Numerosos estudios revelan que existe una fuerte relación entre depresión y obesidad. En este sentido, la depresión puede ser tanto causa como consecuencia de la obesidad. Incluso después de una operación de Bypass Gástrico.

Cuando la obesidad causa la depresión

Muchas personas que padecen sobrepeso desde la niñez, se han sentido marginadas por sus compañeros en el colegio. Por ello pueden haber experimentado un gran rechazo. A medida que el niño crece, su autoestima va bajando hasta llegar, en algunos casos, a llevarles a padecer depresión.

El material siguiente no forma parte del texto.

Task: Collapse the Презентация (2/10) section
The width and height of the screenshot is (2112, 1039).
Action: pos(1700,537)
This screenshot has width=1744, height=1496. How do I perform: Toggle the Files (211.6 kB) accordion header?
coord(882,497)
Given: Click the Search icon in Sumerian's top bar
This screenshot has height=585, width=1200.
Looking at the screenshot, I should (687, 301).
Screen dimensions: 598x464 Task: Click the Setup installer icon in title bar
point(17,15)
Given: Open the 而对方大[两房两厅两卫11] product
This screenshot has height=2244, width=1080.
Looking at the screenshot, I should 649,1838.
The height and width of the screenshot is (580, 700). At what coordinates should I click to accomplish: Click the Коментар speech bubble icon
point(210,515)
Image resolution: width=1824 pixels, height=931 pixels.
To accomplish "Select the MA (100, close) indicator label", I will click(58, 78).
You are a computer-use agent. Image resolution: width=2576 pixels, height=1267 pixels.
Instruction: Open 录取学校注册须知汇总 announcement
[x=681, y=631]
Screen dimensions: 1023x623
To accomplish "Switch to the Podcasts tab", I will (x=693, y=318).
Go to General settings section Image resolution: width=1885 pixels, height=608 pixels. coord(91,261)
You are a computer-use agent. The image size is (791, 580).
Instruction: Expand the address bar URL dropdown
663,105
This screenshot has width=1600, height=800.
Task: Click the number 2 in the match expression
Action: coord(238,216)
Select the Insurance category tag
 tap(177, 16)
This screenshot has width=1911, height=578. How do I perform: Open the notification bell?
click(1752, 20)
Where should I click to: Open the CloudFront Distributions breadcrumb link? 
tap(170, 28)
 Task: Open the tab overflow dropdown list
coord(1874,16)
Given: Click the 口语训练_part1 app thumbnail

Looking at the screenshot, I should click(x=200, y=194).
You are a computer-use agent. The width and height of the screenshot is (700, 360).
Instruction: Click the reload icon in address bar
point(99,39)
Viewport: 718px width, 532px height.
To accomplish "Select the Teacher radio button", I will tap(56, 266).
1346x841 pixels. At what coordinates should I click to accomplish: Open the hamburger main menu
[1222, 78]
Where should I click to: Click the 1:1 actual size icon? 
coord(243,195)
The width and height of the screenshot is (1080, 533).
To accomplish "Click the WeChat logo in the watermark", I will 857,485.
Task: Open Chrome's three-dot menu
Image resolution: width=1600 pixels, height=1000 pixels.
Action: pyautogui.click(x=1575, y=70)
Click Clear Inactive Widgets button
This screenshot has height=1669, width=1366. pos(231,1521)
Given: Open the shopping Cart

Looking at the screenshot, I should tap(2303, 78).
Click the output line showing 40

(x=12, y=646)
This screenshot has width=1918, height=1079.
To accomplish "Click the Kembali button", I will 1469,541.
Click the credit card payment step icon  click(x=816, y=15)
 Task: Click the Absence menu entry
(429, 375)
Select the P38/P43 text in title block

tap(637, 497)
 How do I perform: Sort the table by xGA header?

Estas personas están muy pendientes de las opiniones de los demás. Y poseen muchos pensamientos negativos sobre su aspecto y su vida en general. A menudo se enfrentan a numerosas dietas que son incapaces de realizar. Esto puede ser debido a su bajo estado de ánimo, su falta de energía y sus dificultades para relacionarse y para realizar actividades que les resulten placenteras.

El 25% de mujeres con sobrepeso padece depresión, frente al 14% de las mujeres que tienen un peso adecuado.

Cuando la depresión es la causa del sobrepeso

Según el Instituto Nacional de la Salud Mental (NIMH), el trastorno depresivo es una enfermedad que afecta al organismo (cerebro), al estado de ánimo, y a la forma de pensar. Afecta también al ritmo del sueño, al apetito y al concepto que uno tiene de si mismo.

La depresión suele provocar que la persona se vuelva pasiva, y los medicamentos recetados para tratar la depresión o la ansiedad, provocan con frecuencia subidas de peso.

Como ayuda un tratamiento psicológico a la depresión y obesidad

Es necesario superar la depresión, antes de plantearse realizar cualquier tipo de tratamiento dietético. Y desde luego plantearse una intervención quirúrgica (banda gástrica, tubo gástrico, bypass gástrico).
Para ello, es recomendable realizar psicoterapia, y, en algunos casos, tomar una medicación adecuada que facilite la mejoría.
En la terapia cognitiva, el psicólogo ayuda al paciente a analizar sus pensamientos negativos, que inducen a distorsionar la realidad y producen sentimientos desvalorativos.
En muchas ocasiones, el paciente depresivo se siente incapaz de controlar sus actos y esto le lleva a la pasividad y a la desesperanza. De este modo, los individuos deprimidos interpretan de forma negativa las experiencias vitales y observan el futuro como algo que no ofrece nada excepto fracaso y frustración.
La terapia cognitivo-conductual incluye fundamentalmente:

  • Los registro de los pensamientos negativos.
  • La realización de ejercicios que refuercen los pensamientos positivos.
  • El análisis de los resultados y planificación de puntos de mejora con el psicoterapeuta.